----- TEXT BLOCK

I once read a short story, hating the main character more and more with every word, retching over his self-justifications, only to find the twist at the end where the author reveals that he _knows _his main character is a monster. It was brilliant.

It was also a short story. I'm not sure you can carry that kind of technique all the way through a novel.



> I as the author am not siding with the Naturahans i sense you seem to think so.


Well, this is an excerpt, so we have a limited sample to draw from.

Nonetheless, I find nothing reserved about your presentation of the Naturahans. You need to fold a little subtlety in this opening part and give your audience a hint. Usually this is done through the POV character's reactions - if he was a tad skeptical, then the reader would be too. But he's not.



> I sense you seem to be outraged that i even thought of putting pen to paper and decided to publish.




Well, the editor in me is outraged at your abuse of punctuation, but really, that's trivial. Think of it as a petty rage, like a tempest in a tea-pot.

----------
----- SUPPLIED MATERIAL

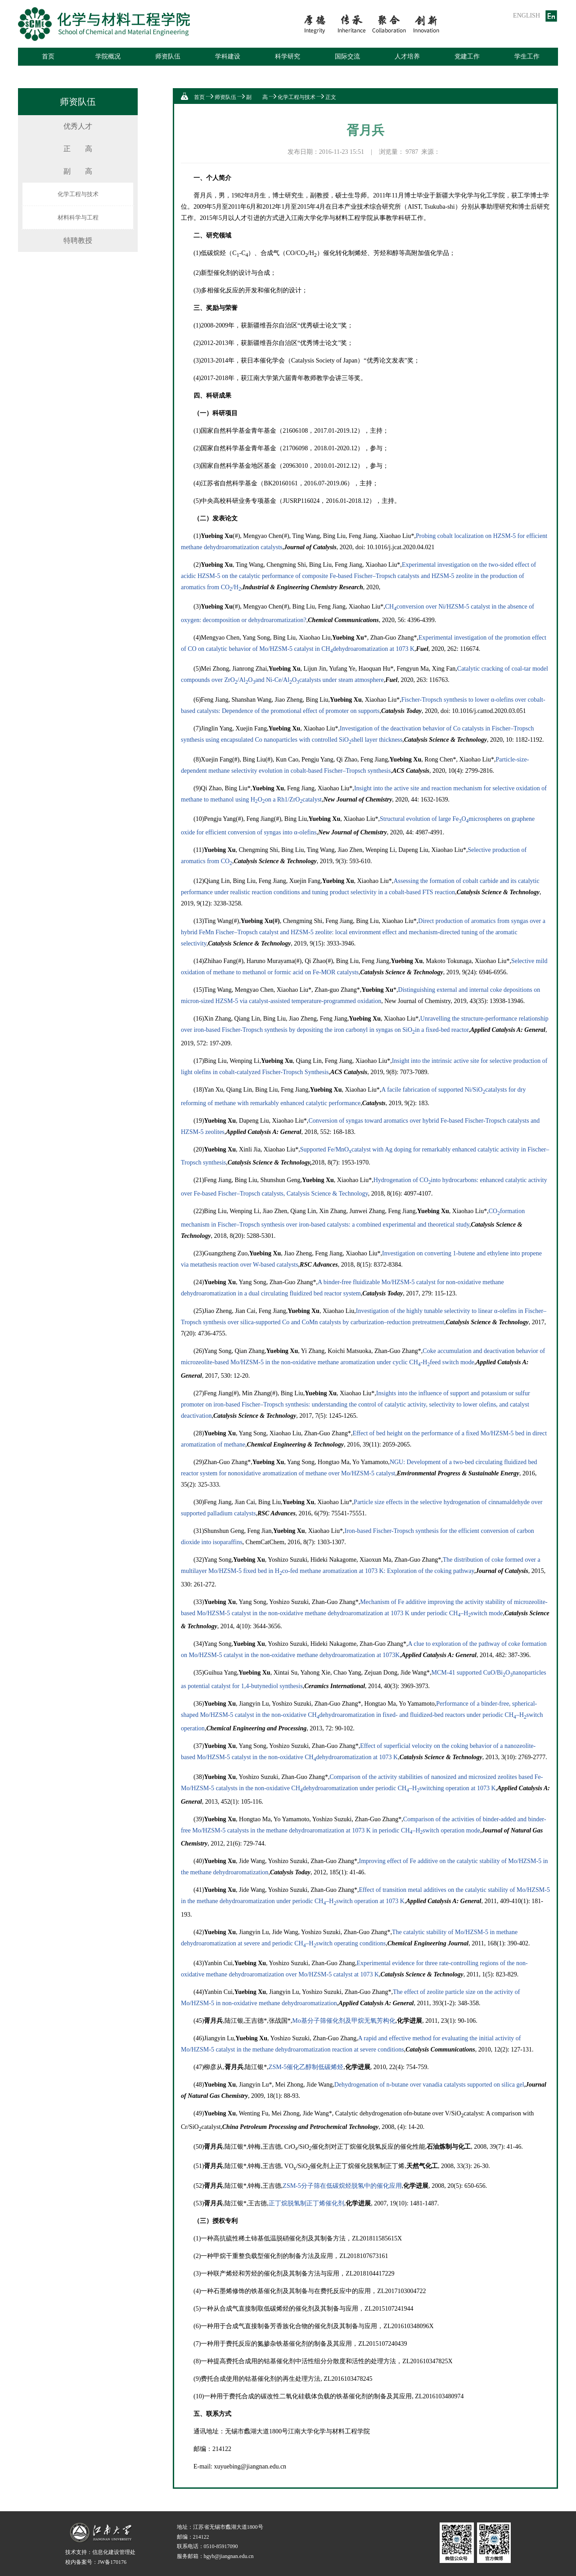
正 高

----------

### [WHAT THIS EXERCISE ASKS]
(1) Reproduce the passage of the critique from "I once read" up to and including "It was brilliant.".
(2) Based on the critique, state whether each statement is correct. Answer yes or no for each, and quote the words of the critique that decide it.
(a) The twist at the end of the short story is called brilliant.
(b) The writer is confident that the same technique could be sustained across a whole novel.
(c) The point-of-view character in the excerpt shows skepticism toward the Naturahans.
The material has no connection to the critique.

### [TASK ANSWERS]
(1)
I once read a short story, hating the main character more and more with every word, retching over his self-justifications, only to find the twist at the end where the author reveals that he _knows _his main character is a monster. It was brilliant.

(2)
(a) Yes: "It was brilliant."
(b) No: "I'm not sure you can carry that kind of technique all the way through a novel."
(c) No: "if he was a tad skeptical, then the reader would be too. But he's not."